Mr. Martin concluded, "CCL has substantially strengthened its balance sheet in 2011 with $141 million of cash on hand, $91 million of unused credit facilities and net debt to total capital down 373 basis points to 20.7 percent at year end. Based on strong 2011 cash flows, our prospects for the coming year and the Company's commitment to increasing total shareholder return, your Board of Directors has declared an increase in the quarterly dividend of 11.4 percent or $0.02 per share. The new quarterly dividend of $0.195 per Class B non-voting share and $0.1825 per Class A voting share will be payable to shareholders of record at the close of business on March 16, 2012, to be paid on March 30, 2012. CCL has delivered dividends to shareholders without omission or reduction for over 30 years."

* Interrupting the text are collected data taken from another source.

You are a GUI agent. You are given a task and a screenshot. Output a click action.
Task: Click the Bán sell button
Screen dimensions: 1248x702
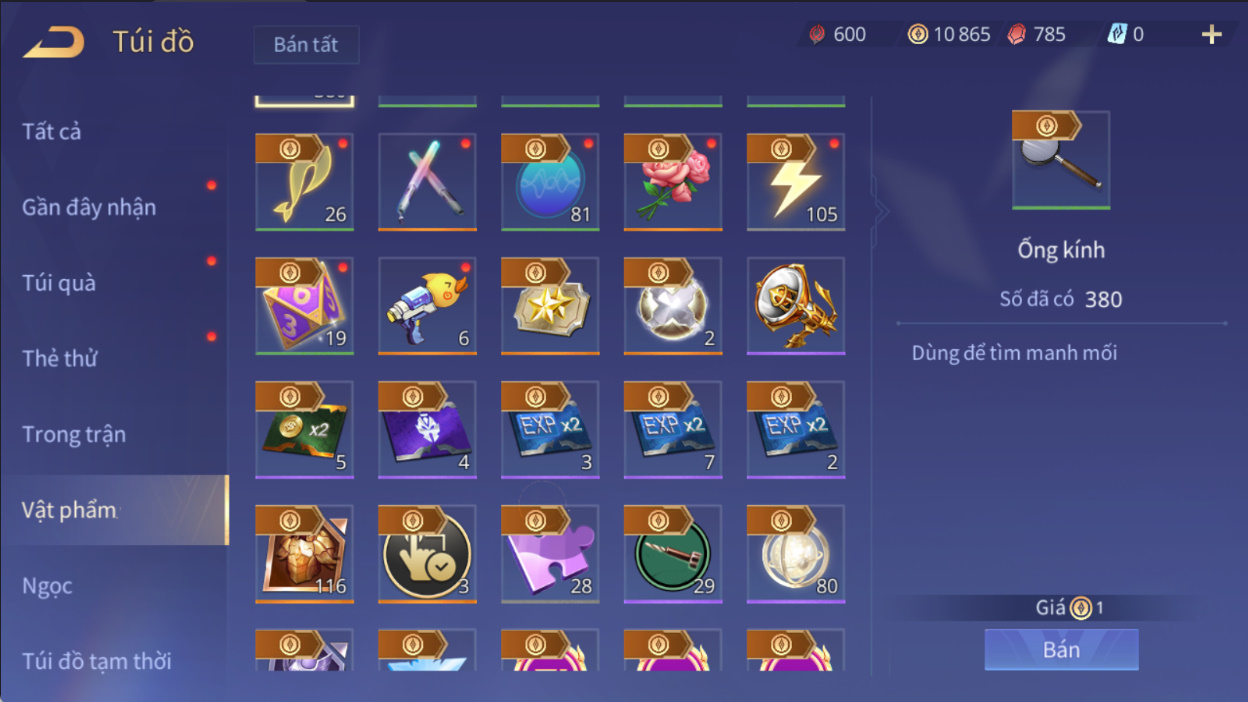[x=1061, y=650]
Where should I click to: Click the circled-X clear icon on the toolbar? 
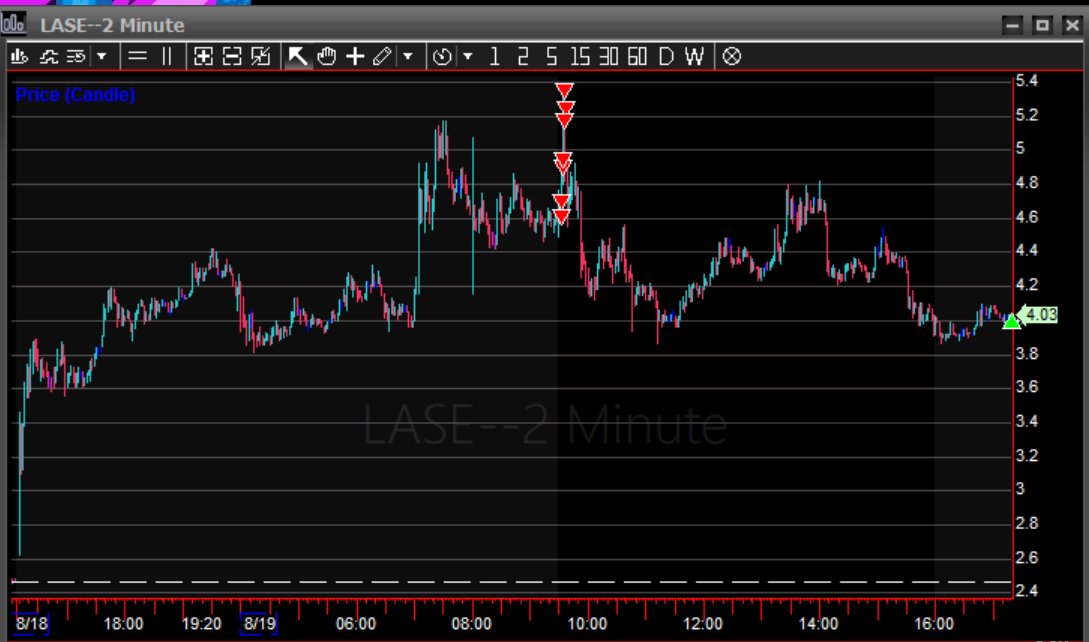tap(732, 57)
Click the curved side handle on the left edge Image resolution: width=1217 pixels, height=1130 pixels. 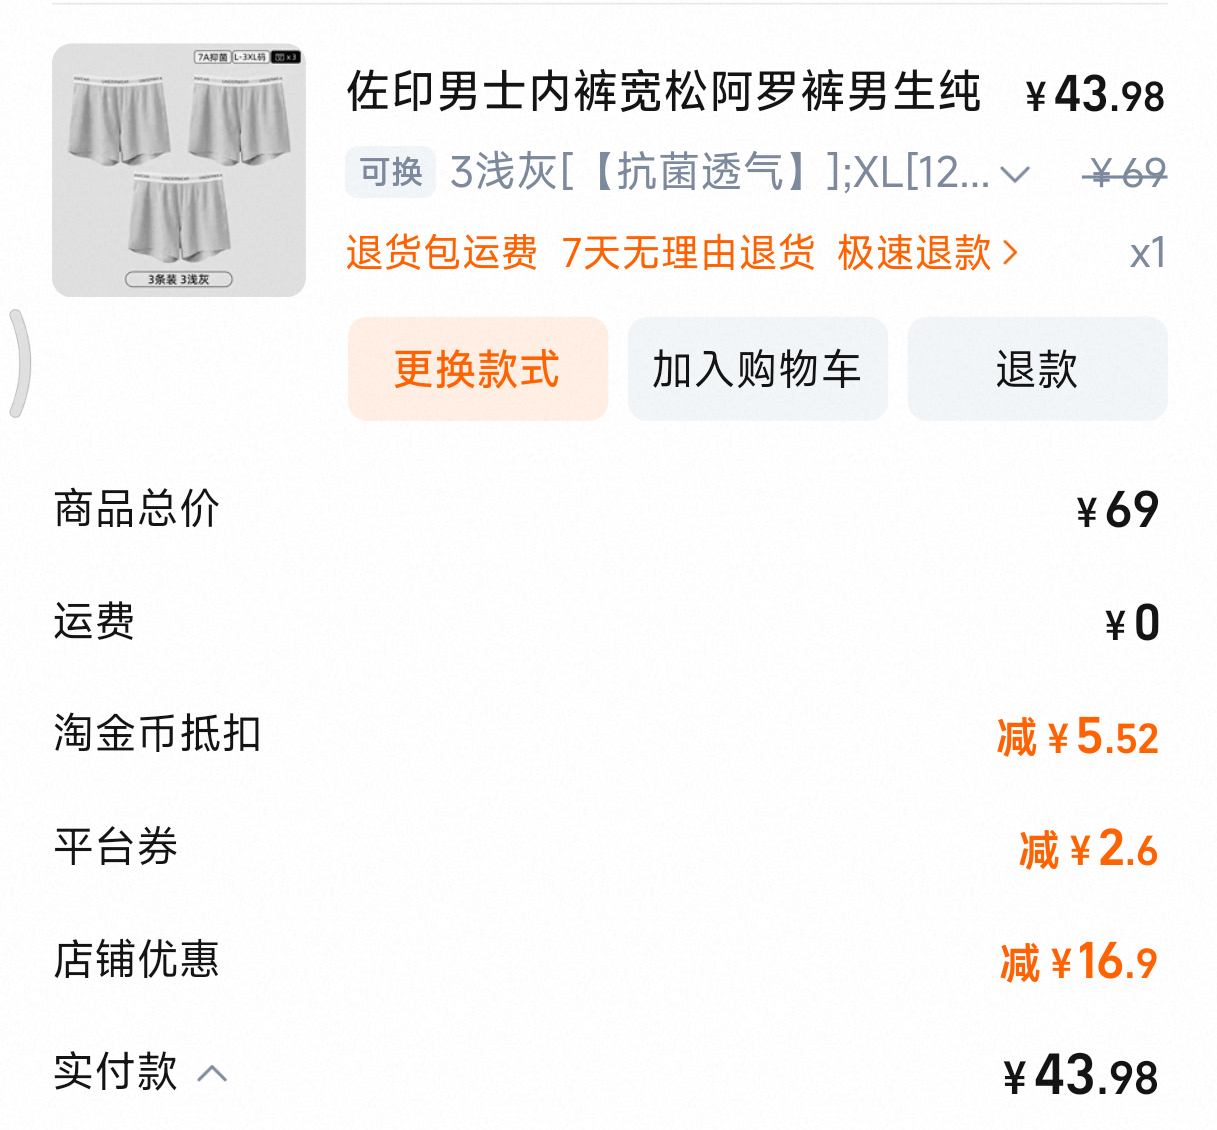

Donald G. Lang, Executive Chairman additionally announced, "After more than 17 years as a Director, with nine of them as Chairman of the Board and three as Lead Director, Jon Grant has announced his plans to retire in May of this year and therefore will not stand for re-election at the Company's Annual General Meeting on May 3, 2012. Jon was Chairman of the Board during a period of substantial change and growth and helped to navigate the Company's transition to the global leadership position it holds today. He has also contributed to the deliberations of the Environmental, Health and Safety, Nominating and Governance and Human Resources committees either as the chairman or as a member over the years. His knowledge of the Company, our industry and the environment in which we operate will be missed and we thank him for his guidance over his many years as a Director."
With headquarters in Toronto, Canada, CCL Industries now employs approximately 6,400 people and operates 69 production facilities globally located to meet the sourcing needs of large international customers. CCL Label is the world's largest converter of pressure sensitive and film materials for label applications and sells to leading global customers in the consumer packaging, healthcare, automotive and consumer durable markets. CCL Container and CCL Tube are leading producers of aluminum aerosol cans, bottles and extruded plastic tubes for consumer packaged goods customers in the United States, Canada and Mexico.